Beginning a few months after Bhupen’s death in August 2003 and continuing through the tenth anniversary of his passing other artists, gallerists, and curators have honored with him with group shows, individual paintings and prints, lectures and essays. In India I think Tao Gallery was the first formal show marking the first anniversary of his death, “A Tribute to Bhupen Khakhar” (8 August to 28 August 2004). The following year ( 29 August to 5 September), Gallery Chemould put on “Bhupen Among Friends.” Chemould had another show, “Aesthetic Bind: subject of Death,” (3 September to 3 October 2013) curated by India’s most important art critic, Geeta Kapur, who promoted and encouraged Bhupen early on and throughout his career. Gujarati intellectuals met 8 August 2013 in Ahmedabad to celebrate Bhupen’s visual art and writing. Galerie Mirchandani+Steinruecke organized “Touched by Bhupen” (29 November 2013 – 6 January 2014).
My collection contains only a tiny sample from these shows and from individual initiatives.
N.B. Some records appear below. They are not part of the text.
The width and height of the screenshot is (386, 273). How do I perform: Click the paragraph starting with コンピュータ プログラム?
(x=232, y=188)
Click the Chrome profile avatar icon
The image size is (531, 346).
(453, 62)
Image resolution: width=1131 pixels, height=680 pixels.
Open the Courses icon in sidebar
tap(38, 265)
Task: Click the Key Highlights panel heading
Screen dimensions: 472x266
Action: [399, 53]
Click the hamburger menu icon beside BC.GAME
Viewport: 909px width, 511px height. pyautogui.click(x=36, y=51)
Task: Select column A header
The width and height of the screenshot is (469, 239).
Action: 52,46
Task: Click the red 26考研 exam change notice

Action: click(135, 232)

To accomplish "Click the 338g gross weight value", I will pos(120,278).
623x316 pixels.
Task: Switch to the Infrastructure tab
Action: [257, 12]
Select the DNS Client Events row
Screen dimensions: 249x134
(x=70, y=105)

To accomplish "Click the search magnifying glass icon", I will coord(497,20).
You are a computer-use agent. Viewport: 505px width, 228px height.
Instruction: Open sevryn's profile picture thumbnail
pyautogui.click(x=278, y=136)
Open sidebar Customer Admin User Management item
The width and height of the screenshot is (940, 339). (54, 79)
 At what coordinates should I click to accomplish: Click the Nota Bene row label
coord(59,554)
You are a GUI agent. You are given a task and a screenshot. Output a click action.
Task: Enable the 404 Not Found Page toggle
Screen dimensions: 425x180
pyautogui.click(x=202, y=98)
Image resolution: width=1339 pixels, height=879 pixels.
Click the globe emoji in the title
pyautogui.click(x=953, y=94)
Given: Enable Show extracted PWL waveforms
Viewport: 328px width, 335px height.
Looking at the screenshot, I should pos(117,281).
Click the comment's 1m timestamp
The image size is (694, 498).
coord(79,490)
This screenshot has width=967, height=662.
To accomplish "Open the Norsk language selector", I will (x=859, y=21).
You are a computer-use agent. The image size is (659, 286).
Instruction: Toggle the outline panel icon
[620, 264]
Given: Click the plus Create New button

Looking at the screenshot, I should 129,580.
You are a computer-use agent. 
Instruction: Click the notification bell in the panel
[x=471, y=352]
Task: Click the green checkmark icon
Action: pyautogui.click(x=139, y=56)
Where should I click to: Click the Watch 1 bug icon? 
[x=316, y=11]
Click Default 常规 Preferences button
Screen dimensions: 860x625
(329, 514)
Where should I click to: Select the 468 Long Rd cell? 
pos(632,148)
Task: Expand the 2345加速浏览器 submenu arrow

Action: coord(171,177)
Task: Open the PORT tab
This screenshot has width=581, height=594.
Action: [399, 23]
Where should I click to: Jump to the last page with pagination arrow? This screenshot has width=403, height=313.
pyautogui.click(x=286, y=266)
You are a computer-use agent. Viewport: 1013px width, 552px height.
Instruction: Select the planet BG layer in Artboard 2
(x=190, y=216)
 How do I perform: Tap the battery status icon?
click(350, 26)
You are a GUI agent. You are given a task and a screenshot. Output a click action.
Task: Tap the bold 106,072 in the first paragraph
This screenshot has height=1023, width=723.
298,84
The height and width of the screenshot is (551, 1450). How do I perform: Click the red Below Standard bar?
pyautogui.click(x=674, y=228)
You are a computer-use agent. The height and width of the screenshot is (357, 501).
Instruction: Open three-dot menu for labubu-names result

It includes works by Bhupen’s friends and colleagues: Gulammohammed Sheikh, Vivan Sundaram, Nilima Sheikh, Madhvi Parekh, and the younger Anju Dodiya, Atul Dodiya, and Ram Rahman. (Nalini Malani is missing from my collection, but her friendship with Bhupen and her own style are reflected in Bhupen’s painting, “Lost Souls,” my first purchase in 1994.) Art from his wider circle of associates and admirers include works by Yusuf Arakkal, Pradeep R. Dalal, and Francesco Clemente.
In 2016 in connection with the Tate Modern retrospective there were two gallery shows: Sarjan Gallery in Vadodara, India had “Remembering Bhupen” with eight artists and Grosvenor Vadehra in London put on “Bhupen Khakhar and His Contemporaries India 1960 – 2016” with a dozen artists.